En este primer libro, las Cartas de John Cheever, el hijo escribe que ningún episodio significativo de la vida de su padre vida pasó sin que quedara registrado en su correspondencia. Es que escribir cartas le resultaba fácil y, bastante seguido, escribía hasta treinta por semana.
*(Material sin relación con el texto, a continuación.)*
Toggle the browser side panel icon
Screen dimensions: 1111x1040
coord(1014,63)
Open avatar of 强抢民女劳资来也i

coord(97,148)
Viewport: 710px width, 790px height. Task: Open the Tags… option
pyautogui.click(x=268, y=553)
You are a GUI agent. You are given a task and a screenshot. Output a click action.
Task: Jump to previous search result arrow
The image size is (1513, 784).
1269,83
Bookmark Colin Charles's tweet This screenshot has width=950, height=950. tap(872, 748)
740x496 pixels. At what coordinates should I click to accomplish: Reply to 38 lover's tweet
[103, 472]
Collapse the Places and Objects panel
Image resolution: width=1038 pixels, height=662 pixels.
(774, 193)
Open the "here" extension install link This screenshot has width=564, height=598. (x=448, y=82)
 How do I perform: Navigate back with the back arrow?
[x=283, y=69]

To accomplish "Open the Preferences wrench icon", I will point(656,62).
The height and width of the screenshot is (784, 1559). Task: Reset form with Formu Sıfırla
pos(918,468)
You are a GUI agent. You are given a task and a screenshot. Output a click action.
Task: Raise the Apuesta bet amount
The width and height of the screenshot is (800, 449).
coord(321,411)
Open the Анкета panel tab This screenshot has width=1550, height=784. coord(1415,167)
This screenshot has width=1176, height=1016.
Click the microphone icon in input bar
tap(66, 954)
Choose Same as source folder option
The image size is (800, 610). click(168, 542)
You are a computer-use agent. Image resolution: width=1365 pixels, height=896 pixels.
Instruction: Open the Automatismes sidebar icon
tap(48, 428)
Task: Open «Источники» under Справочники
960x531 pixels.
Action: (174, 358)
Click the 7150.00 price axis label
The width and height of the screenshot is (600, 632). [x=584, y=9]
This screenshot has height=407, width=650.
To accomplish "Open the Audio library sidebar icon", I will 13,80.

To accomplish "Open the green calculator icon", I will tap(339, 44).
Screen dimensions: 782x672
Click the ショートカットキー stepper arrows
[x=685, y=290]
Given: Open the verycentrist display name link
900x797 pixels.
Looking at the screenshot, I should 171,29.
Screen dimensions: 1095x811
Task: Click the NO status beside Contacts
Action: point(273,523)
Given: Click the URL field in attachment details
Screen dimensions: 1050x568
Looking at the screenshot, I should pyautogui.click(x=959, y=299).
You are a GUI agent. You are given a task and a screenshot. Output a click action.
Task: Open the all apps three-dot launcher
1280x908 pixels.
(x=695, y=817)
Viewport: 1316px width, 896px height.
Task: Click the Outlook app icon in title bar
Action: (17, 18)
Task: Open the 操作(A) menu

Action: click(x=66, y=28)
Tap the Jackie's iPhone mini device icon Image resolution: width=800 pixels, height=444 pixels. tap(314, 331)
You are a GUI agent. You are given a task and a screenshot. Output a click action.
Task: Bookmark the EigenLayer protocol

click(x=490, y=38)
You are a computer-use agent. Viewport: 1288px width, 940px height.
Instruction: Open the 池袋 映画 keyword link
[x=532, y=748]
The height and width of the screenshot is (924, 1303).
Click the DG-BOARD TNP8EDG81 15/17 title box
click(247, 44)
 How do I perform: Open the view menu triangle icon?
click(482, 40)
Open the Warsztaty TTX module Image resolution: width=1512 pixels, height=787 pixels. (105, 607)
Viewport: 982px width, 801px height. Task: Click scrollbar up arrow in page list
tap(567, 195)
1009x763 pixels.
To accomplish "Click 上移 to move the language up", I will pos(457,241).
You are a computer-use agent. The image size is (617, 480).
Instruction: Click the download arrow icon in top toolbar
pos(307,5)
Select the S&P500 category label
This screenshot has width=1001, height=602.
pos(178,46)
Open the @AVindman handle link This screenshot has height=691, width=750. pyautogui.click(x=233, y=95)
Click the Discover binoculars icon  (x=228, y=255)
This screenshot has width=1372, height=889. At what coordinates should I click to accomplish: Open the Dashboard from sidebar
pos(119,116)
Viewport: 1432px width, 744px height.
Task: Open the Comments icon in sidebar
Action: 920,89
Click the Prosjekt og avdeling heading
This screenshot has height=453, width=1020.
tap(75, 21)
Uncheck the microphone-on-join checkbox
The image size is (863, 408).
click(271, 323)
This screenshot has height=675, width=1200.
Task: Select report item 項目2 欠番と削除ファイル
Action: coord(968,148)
En la introducción, Benjamin escribe sobre la muerte de su propio padre. Sobre cómo lo vio morir. Sobre cómo quiso traerlo a la vida de vuelta. Sobre cómo se fue de todas formas.
Dice:
Cuando mi padre dejó de respirar, traté de encender sus pulmones nuevamente soplando aire a través de sus labios. Entonces, puse mis brazos alrededor de él. Mi madre y mi hermana se unieron en el abrazo. Podía escuchar a mi hermana y a mi madre llorar y luego podía escucharme a mí mismo.
Estábamos parados al pie de la cama cuando llegó el hombre de la funeraria. Las tres caras estaban empapadas de lágrimas.
Mi padre estaba desnudo, excepto por un yeso blanco fresco en una pierna. Había tenido una mala caída a principios de semana. Su piel era pálida y luminosa, como pergamino, y recuerdo haber pensado que parecía como si todavía tuviera muchos años de desgaste.
Murió en el dormitorio principal de su casa en Ossining, Nueva York. Eso fue el 18 de junio de 1982. Desde entonces, he encontrado muchas formas moderadamente exitosas de traerlo de vuelta, de hacerlo cercano y real. Uso su reloj, releo sus libros, hablo con sus amigos. Leo sus cartas.
Solía instarme a tirarlas. “Guardar una carta es como tratar de preservar un beso”, dijo. Fui un hijo obediente, pero en este caso no escuché.